5 inspiring facts about Alexa and NASA’s Artemis I mission

Arun Krishnan Jan 05, 2022
NASA Space

Today, Amazon and Lockheed Martin announced that Alexa will joining NASA’s upcoming Artemis I mission as part of Callisto, a technology demonstration payload embedded into the Orion spacecraft and built in collaboration with engineers from Amazon, Cisco and Lockheed Martin. 

NASA’s Orion spacecraft was built by Lockheed Martin to meet America’s ambition of deep space exploration, from the Moon to Mars and beyond. Although Artemis I is an uncrewed mission, it is an important step toward future crewed missions. 

The Alexa integration in Callisto combines custom, space-grade hardware from Lockheed Martin with acoustic and audio processing software from Amazon, helping us explore how Alexa can help support future crewed missions to space. Alongside the mission, we’re adding new ways for customers on Earth to follow along with Alexa, and learn more about the Artemis program, helping further NASA’s goal of engaging the American public as it enters an era of deep space exploration. 

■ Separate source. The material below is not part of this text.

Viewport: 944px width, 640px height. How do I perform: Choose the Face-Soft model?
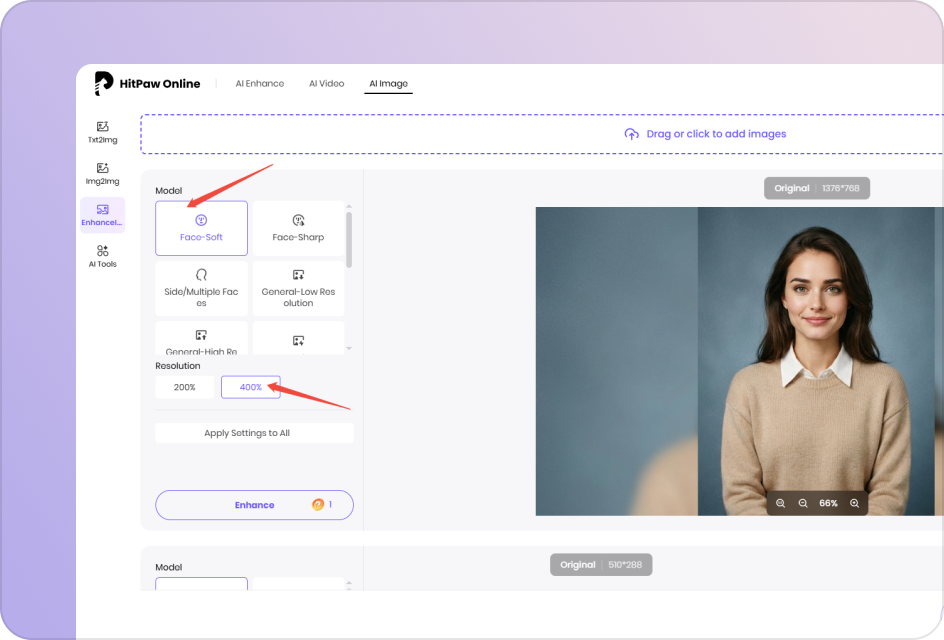coord(201,228)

Here are five ways scientists, astronauts, students and the broader community are coming together to enable a world of ambient computing in space, and on earth.

1. Students, teachers and special guests will be able to join the Callisto team to interact with Alexa from Mission Control in Houston, Texas.

They can ask mission-specific questions such as:

  • “Alexa, how fast is Orion going?”
  • “Alexa, how much farther to the moon?” 
  • Alexa, turn off the cabin lights.” 

In addition to interacting with Alexa from mission control, customers around the world will be able to ask Alexa about her time in space and get updates on the mission from their homes. On visual devices such as Echo Show and Fire TV, Alexa will display visual features for customers to follow along with telemetry images. People can follow along with the mission by saying, “Alexa, take me to the moon.” 

2. Local Voice Control allows Alexa to respond to commands with limited to no Internet connectivity.

During the mission, Alexa will connect to Mission Control using the Deep Space Network. The bandwidth available to Alexa via this network is equivalent to a dial-up connection, so the Alexa integration in Callisto leverages Local Voice Control, which allows Alexa to process voice commands locally, rather than sending information to the cloud. 

Callisto features novel technology that allows Alexa to function without an internet connection, allowing future astronauts to access specific functions without the latency associated with cloud-based interactions. The experience is based on the same technology that powers offline Alexa experiences on Echo devices or Alexa-enabled vehicles.

3. The Callisto payload is a small briefcase-like enclosure in the Orion cabin. 

The Callisto hardware is 1.5 feet by one foot and approximately five inches in depth, and scientists at Amazon and Lockheed Martin had to overcome those physical constraints to help Alexa get onboard. For example, equipment developed for the mission had to be resilient to extreme shocks and vibrations. It also had to be at least minimally resistant to radiation emissions in space, and utilize highly specific and custom-built components such as power and data cables.

Mission control at NASA's Houston Space Center

4.  Amazon is adding a new Amazon Future Engineer program called Alexa for Astronauts. 

Alexa for Astronauts will offer live virtual tours from Johnson Space Center, and provide students a first-hand look at the virtual crew experience and other facilities around mission control. Alexa for Astronauts will also include STEM curriculum powered by MIT App Inventor. 

MIT App Inventor is an intuitive, visual programming environment that allows participants to build fully functional apps for Android and iOS smartphones and tablets. Those new to MIT App Inventor can have a simple first app up and running in less than 30 minutes. The blocks-based tool facilitates the creation of complex, high-impact apps in significantly less time than traditional programming environments. 

Alexa for Astronauts has been designed in collaboration with the National Science Teaching Association and Mobile CSP, allowing educators to dive deeper into computer science learning, skill development for Alexa, and the Artemis I mission within their classrooms. 

5.  Alexa could help support astronauts on future crewed missions

Dave Limp, Amazon’s senior vice president for devices & services, has spoken about how Alexa was in part inspired by the Star Trek computer.

“The bright light, the shining light that’s still many years away, many decades away, is to recreate the Star Trek computer. That computer, you could be anywhere on the Starship Enterprise and you could say the world “computer” and it would wake up and answer any question, and that’s our goal,” he said.

We envision a future in which astronauts could turn to an onboard AI for information, assistance and companionship, and we’ve added new capabilities to bring that experience to life. Offline features include the ability to answer questions about mission telemetry – things like “Alexa, how fast is Orion traveling?” or “Alexa, what’s the temperature in the cabin?” – and the ability to control connected devices onboard the spacecraft. 

Using the Deep Space Network, Alexa can also retrieve information from back on Earth, from news briefings to sports scores, helping astronauts stay connected during long missions to deep space. These features will help make life simpler and more efficient for those on board the spacecraft, especially when they’re buckled in or occupied with other tasks during the mission.